Counter Action: ‘Odyssey’ Hard-To-Find Soul Funk Nugget On Short-Lived Motown Offshoot Mo-West


Each week our resident ‘man of mystery’ (alright he works in a record shop) chooses to shine his vinyl shaped spotlight on a dimly lit corner of that wonderful world of ‘7”s, 12”s, LPs etc. that we call, err, records. The records chosen needn’t cost an arm and a leg, be especially rare, or even be so obscure that you out there in ‘normal land’ are like never-ever-ever going to find one – in fact, they don’t have to be good at all (although that does help). No, our record shop employee has a far more noble aim – namely to celebrate the seldom-celebrated, to tell the story of a record with a story to tell – no genre shall go unturned, after all, a tune, is a tune, is a tune.

This week’s diamond in the vinyl-shaped rough is this slice of soul/funk with a dash of Californian sunshine-pop-sike from the short-lived Odyssey. 

Odyssey / Mo West

As the ‘70s began Tamla Motown, flushed with cash from its ’60s successes, was about to relocate from its Detroit home to California, before this wholesale relocation took place the label got one foot in the door via the launch of a West Coast label named….yup you guessed it Mo-West. 
The label was quickly forgotten once the parent company set up shop in sunnier climbs, although not before they’d scored a handful of hits (Franki Valli’s ‘The Night’ being one of them), a lot of flops and the occasional record that sunk without trace at the time, before its eventual rediscovery – hello Odyssey!


Not to be confused with the late ‘70s pop/disco-ers, who scored big with ‘Native New Yorker’ and ‘Going Back To My Roots’. This Odyssey were an altogether stranger affair; counting an ex-original-member of Chicago Donnie Dacus amongst their line-up and with a musical style that might best be described as a strange amalgam of soul/funk mixed with a dash of sunshine-pop and even a light sprinkling of country – YIKES! But wait come back, check ‘Broken Road’, all super-loose afro/jazz vibes with a liberal dose of West Coast Hippie thrown in for good measure.

If the album has appeared on your radar chances are it’s down to two songs, firstly, the mysteriously titled ‘Battened Ships’ (not that mysterious actually, it’s a long thin strip of wood that helps keep the sail in place), ‘Battened Ships’ is a feet-shuffling, Latin-infused, floor-filler that’s been at the top of the more discerning DJ’s wants lists ever since the album was first deleted – rumours have it that the record was changing hands for as much as $100 in the mid-‘70s!
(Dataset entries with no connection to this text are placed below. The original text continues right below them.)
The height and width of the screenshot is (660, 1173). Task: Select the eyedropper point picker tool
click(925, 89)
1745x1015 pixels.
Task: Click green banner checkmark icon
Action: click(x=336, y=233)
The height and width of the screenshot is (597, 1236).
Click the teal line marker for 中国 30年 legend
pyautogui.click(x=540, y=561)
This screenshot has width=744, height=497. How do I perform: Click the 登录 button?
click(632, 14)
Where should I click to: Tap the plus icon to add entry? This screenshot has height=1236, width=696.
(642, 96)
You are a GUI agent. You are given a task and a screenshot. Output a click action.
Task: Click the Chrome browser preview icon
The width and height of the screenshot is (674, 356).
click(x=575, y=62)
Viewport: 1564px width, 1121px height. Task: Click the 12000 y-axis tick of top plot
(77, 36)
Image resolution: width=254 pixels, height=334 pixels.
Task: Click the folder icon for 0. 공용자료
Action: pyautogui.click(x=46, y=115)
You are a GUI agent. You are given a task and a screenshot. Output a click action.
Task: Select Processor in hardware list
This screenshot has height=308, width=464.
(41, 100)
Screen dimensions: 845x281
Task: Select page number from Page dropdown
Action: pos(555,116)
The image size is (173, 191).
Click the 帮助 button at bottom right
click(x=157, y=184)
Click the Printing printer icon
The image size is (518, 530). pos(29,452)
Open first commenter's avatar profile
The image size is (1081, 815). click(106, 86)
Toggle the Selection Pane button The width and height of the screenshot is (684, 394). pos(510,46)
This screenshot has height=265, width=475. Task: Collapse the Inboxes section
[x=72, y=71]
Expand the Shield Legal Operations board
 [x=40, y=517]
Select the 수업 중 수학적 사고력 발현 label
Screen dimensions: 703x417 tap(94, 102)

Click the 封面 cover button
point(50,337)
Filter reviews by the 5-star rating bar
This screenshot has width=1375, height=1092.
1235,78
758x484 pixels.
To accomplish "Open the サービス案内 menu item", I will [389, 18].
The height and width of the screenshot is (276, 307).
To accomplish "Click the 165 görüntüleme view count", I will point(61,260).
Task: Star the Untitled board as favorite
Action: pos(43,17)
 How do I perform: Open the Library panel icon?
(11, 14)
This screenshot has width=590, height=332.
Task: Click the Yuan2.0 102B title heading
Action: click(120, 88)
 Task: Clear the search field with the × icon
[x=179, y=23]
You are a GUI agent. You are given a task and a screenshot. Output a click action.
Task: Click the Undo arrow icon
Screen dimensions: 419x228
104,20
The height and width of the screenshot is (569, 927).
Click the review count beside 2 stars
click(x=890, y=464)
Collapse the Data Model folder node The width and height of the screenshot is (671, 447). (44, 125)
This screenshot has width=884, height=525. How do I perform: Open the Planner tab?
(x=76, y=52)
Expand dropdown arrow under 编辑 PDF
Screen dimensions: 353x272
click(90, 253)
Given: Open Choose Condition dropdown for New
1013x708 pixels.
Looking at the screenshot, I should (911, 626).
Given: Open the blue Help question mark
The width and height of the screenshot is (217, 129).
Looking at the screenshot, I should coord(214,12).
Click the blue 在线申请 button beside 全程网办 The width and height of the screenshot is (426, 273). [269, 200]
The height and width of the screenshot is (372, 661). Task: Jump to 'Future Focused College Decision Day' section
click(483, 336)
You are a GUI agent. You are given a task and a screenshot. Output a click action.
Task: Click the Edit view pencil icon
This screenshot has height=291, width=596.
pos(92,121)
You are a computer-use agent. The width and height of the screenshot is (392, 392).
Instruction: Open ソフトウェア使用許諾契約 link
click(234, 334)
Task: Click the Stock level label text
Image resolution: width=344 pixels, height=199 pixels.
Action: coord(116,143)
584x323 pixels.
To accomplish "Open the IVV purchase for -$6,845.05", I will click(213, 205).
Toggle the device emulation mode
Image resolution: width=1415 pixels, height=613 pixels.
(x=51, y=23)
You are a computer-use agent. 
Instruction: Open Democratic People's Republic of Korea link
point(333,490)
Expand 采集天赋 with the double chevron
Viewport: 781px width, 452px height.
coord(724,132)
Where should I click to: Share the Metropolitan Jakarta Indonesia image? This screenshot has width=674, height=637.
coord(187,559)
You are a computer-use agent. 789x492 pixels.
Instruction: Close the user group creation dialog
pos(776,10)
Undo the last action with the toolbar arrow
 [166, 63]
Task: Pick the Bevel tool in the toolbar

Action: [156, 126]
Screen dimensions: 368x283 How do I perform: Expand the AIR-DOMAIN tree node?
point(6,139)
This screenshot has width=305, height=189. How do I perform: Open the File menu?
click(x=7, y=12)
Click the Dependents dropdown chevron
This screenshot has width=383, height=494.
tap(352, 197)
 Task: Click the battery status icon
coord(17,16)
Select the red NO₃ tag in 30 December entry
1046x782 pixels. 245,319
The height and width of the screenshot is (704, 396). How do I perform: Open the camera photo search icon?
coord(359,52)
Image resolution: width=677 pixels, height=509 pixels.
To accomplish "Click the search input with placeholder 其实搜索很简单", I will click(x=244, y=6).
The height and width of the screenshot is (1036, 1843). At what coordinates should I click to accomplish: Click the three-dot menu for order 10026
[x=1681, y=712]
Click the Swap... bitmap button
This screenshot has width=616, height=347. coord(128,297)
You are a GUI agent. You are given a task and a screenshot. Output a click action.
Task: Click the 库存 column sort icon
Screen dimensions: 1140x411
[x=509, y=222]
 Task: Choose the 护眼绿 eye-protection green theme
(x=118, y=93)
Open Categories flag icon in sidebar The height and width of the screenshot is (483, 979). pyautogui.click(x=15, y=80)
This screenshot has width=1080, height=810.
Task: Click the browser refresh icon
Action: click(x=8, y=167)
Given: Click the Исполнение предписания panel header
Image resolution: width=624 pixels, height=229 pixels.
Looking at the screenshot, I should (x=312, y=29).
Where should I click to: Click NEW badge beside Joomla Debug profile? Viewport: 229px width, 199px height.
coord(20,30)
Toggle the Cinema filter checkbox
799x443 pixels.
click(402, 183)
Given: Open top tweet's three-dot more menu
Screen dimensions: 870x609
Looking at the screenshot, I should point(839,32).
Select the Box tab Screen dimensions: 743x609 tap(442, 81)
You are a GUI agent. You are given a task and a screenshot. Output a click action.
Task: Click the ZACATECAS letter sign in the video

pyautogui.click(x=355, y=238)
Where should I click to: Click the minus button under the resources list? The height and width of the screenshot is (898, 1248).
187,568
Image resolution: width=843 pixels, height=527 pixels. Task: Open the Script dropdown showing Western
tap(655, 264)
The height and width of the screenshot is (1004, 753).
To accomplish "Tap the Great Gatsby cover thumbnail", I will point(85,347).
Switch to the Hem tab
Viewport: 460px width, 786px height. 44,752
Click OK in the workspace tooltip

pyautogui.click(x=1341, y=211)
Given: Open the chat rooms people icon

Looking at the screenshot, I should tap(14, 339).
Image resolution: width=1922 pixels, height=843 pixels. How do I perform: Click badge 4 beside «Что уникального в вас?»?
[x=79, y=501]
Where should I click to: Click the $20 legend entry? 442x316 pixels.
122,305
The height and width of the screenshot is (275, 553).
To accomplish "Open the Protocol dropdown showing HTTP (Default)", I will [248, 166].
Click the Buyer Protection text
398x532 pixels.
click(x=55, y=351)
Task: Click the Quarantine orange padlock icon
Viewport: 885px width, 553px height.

If ‘Battened Ships’ floats your musical boat then check out ‘Our Lives Are Shaped By What We Love’, big things must have been expected of this as it was chosen as the albums lead single, it’s a bit of a no-brainer, being a super-sophisticated slice of laid-back soul with a stunning vocal from future Steely Dan and Ambrosia vocalist Royce Jones – still a sought after cut (big in Japan apparently), with a stock copy sold on the Bay recently for $125 – needless to say, the band never recorded again and the album soon hit the bargain bins and deletion cut outs section.

As a footnote top US reissue label Light In The Attic recently cribbed the ‘Our Lives Are Shaped By What We Love’ title for their Mowest compilation LP/CD… for the band, just the one LP and one promo ’45, Royce Jones went on to tour with Steely Dan and Ambrosia, but other than that the trail goes cold.